____ EXERCISE TEXT
Histiocytosis X Or Langerhans Cell Histiocytosis

Histiocytosis X is a term that has been used to describe a group of different types of illnesses that share a common origin. Until recently, these diseases were put into one of these categories:

  1. Eosinophilic granuloma was thought to be the most benign or mild form of histiocytosis X, characterized by a lesion of the bone, which can result in pain and swelling.
  2. Hand-Schüller-Christian disease usually refers to children with bone lesions often in the skull, prominent eyes, and frequent urination.
  3. Letterer-Siwe disease refers to a generalized disease that has a very aggressive, often fatal ending. Organs that may be involved include bone, lungs, skin, liver, spleen, and bone marrow. This type is usually seen in children less than 2 years old.

Now due to a better understanding about this disease, it is called Langerhans cell histiocytosis (LCH). LCH is a disease in which the Langerhans cells (called histiocytes) are increased in number and invade various tissues of the body. Histiocytes are cells normally found throughout the body and are most often found in the spleen, lung, liver, bone marrow. They are part of the reticuloendothelial system, which filters germs to prevent infections.

The trigger for the increase of Langerhans cells and their invasion is not known. Although more than one case has occurred in the same family, there is no clear evidence this disease is inherited.

Symptoms of LCH vary widely from a benign or mild form to a very aggressive, even fatal disease. Symptoms can develop at any age, but it is more common in children than adults. The most severe cases tend to occur in children under two years of age.
________
____ PROVIDED MATERIAL
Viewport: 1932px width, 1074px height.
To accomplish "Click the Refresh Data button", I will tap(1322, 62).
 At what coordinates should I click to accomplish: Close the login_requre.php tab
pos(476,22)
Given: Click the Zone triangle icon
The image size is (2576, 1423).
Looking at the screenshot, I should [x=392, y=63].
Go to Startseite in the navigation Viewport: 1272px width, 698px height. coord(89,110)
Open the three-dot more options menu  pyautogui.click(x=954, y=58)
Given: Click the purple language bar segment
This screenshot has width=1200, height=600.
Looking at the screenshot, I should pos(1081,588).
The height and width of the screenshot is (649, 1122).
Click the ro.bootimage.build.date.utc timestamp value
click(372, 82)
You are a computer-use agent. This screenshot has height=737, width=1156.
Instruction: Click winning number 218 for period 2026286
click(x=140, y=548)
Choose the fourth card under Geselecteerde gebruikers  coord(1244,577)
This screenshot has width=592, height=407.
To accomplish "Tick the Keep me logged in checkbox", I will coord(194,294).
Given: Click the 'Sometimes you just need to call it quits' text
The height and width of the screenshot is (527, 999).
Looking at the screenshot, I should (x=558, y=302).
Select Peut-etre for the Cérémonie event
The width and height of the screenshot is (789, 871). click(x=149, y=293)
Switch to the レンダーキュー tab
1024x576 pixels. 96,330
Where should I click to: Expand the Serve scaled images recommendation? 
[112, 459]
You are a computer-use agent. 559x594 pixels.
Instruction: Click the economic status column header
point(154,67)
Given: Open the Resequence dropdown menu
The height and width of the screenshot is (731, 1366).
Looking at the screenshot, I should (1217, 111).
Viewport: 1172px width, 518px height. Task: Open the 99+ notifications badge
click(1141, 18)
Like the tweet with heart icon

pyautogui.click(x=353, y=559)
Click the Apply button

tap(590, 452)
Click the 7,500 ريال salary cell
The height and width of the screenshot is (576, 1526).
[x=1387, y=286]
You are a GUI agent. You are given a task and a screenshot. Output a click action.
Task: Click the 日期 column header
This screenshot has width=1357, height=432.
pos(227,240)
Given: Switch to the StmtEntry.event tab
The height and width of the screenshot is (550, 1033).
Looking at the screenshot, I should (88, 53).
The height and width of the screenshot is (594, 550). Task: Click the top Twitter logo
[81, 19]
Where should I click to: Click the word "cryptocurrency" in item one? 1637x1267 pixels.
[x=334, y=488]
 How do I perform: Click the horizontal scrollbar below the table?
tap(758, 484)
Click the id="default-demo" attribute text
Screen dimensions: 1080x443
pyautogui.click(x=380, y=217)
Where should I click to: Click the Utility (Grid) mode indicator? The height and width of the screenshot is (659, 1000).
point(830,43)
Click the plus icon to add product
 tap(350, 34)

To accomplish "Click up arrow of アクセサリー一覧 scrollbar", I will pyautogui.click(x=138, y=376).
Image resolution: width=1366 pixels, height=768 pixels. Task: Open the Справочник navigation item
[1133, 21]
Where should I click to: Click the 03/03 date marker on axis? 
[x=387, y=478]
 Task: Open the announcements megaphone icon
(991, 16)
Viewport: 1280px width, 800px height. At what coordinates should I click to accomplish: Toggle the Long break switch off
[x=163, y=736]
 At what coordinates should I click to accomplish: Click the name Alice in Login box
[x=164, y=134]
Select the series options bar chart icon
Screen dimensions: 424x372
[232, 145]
________
INSTRUCTIONS FOR THE TASK: Please list every organ that the text on Langerhans cell histiocytosis names as possibly involved in Letterer-Siwe disease.

ANSWER TO THIS PROBLEM: Bone, lungs, skin, liver, spleen, and bone marrow.